VIA's Apollo Pro 133A chipset has been around for 9 months now and in that time, it has become much more of a contender than we originally expected it to be. Considering that its predecessor, the Apollo Pro Plus, went unnoticed by our community due to its inability to compete with the BX chipset, our expectations for the 133A were naturally very low.

Remember that back then, we still had high expectations for Intel's 820 chipset and the RDRAM that it would use. Even if RDRAM was to fail, we were still sure that the 820 chipset would somehow support SDRAM; little did we know that the price of RDRAM would be so far above that of SDRAM that it wouldn't be an option and that the i820's SDRAM “support” was made possible through a buggy MTH that would do nothing more than cause more problems and slow down your system's performance to levels lower than the previous generation BX setups.

VIA caught the break of a lifetime courtesy of Intel's relatively unappealing 820 chipset launch and the problems associated with the 820 + MTH solution. Because of this, the VIA Apollo Pro 133A is a much more attractive solution than it ever would have been had the 820 chipset truly turned out to be a next-generation BX chipset with 133MHz FSB, PC133 and Ultra ATA 66 support.

We rounded up twelve motherboards based on the VIA Apollo Pro 133 and the 133A back in February and basically concluded that the majority of motherboard manufacturers had a lot of work to do on their solutions before they would be fit for public consumption.

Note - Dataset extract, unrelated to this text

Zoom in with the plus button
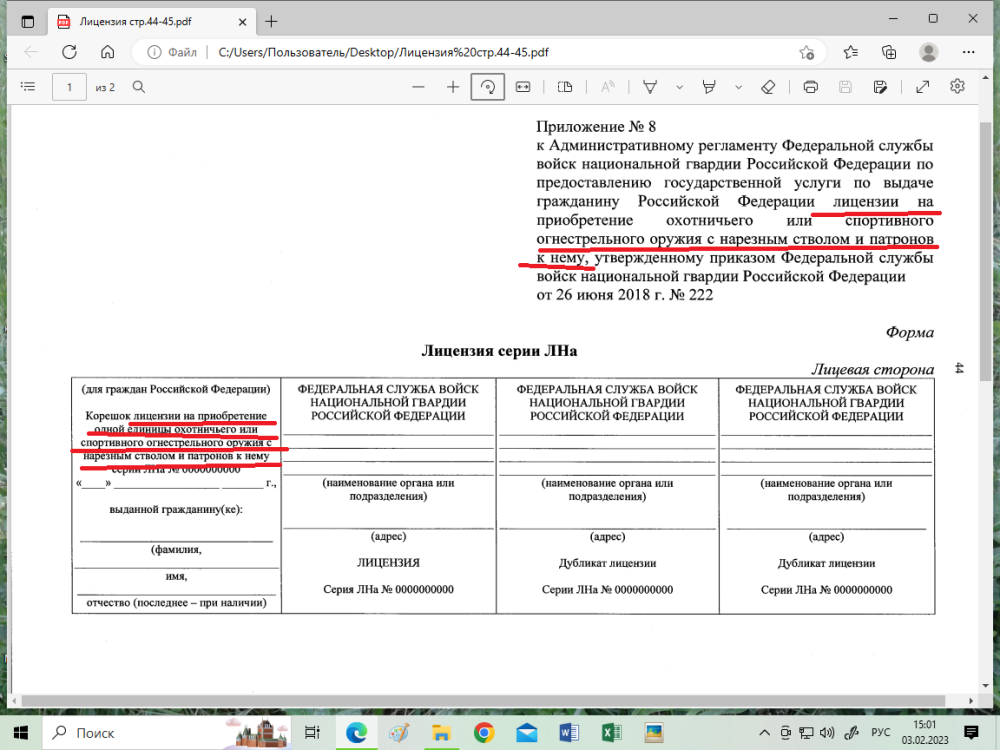1000x750 pixels. pyautogui.click(x=453, y=87)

With the exception of a handful of manufacturers such as Gigabyte and ECS, most of the boards we tested just 5 months ago varied in performance so greatly that it reminded us of the way the motherboard industry was during the Socket-7 days of the FX and HX chipsets. Ever since the advent of the LX chipset you really didn't have to worry about whether or not the board you were picking up would perform like a speed demon or a piece of junk, but our last Apollo Pro 133A roundup proved that statement wrong.